As to the action of shade, it was found by Prof. Hoffmann that low-growing plants, especially if annuals, disappeared rapidly, while taller-growing plants, such as couch, Prunus Paclus, etc., survived. The survival of certain plants, then—couch, Aster, Potentilla, etc.—is due much less to external conditions than to the "habit" of the plant itself; that is to say, to the facility the plant has of adapting itself to varying external conditions, and thus of triumphing over others less favorably endowed in this wise.

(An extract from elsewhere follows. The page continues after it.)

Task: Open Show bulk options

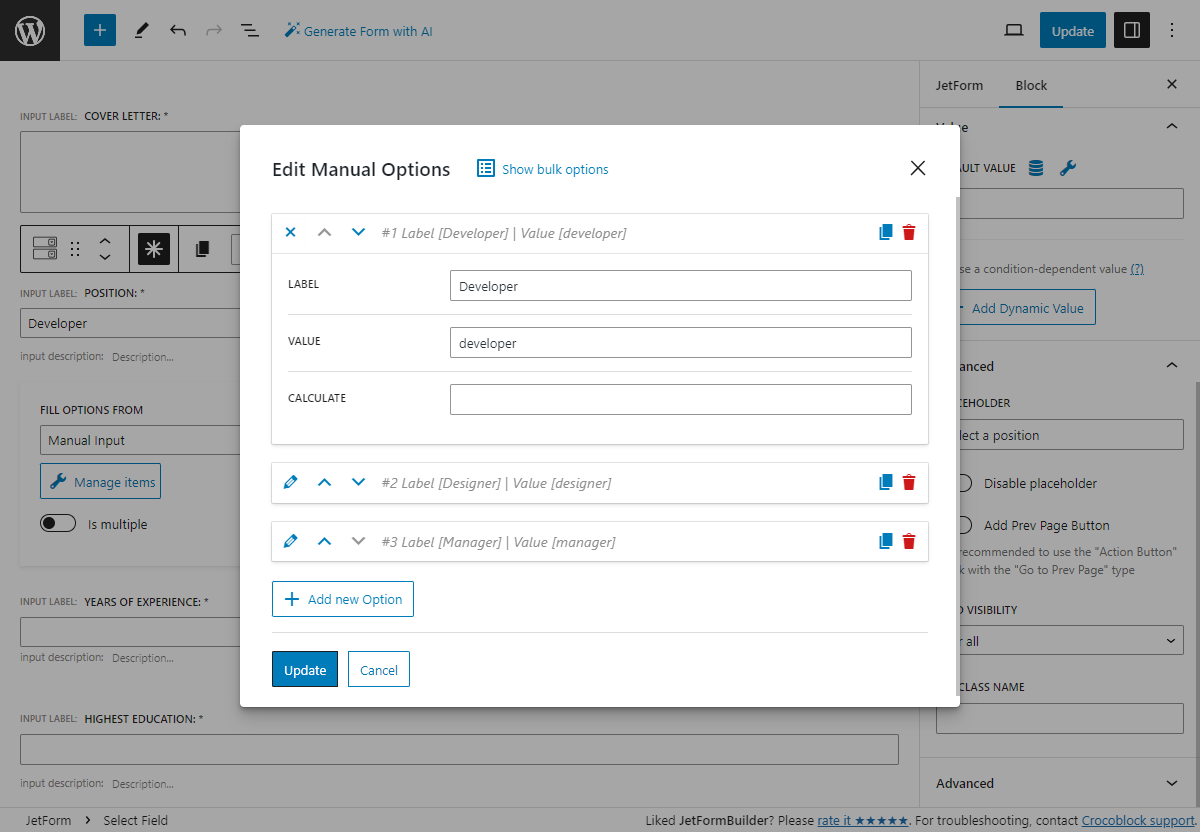Action: 542,169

The immediate source of victory lies in the powerful root-growth of the survivors, including under the general term "root" not only the root proper, but the offshoots and runners which are given off just below, or on the surface of the ground. Indeed, the latter habit of growth is more advantageous to plants in such a struggle than the development of the true root downward would be. Among those plants where the roots were equally developed there were, nevertheless, inequalities of growth, dependent, probably, on the greater need for light in some species than in others, etc.
It is clear from Prof. Hoffmann's experiments that, but for the continual use of the hoe, and the diligent extirpation of the weeds in our fields, the stronger-growing ones would not only destroy our crops, but also other weeds less vigorous than themselves. But they are not sufficient to explain all the conditions of this complicated problem; as is shown by the fact that, in the district adjoining the locality where Prof. Hoffmann's experiments were carried on, the predominant plants are not the same as those which ultimately proved victors in the experimental beds.
We may add that for two years a series of observations was carried on in the gardens of the Royal Horticultural Society, at Chiswick, with a view to ascertain how certain selected plants, twelve in number, and naturally growing in pastures, would be affected when growing by themselves, by the addition of manures of five, different descriptions, and similar to those used at Rothamsted. In some cases the results of these experiments were unsatisfactory, from circumstances that need not be detailed here; still a large body of facts was accumulated, and, with reference to the property by which certain plants prove victorious in the struggle for life, it was clear that the natural habit or organization of the plant was, cœteris paribus, the mainspring of its success over its competitors. The several manures intensified or deteriorated this peculiar organization, as the case might be, and thus favored or impeded its growth accordingly.—Popular Science Review.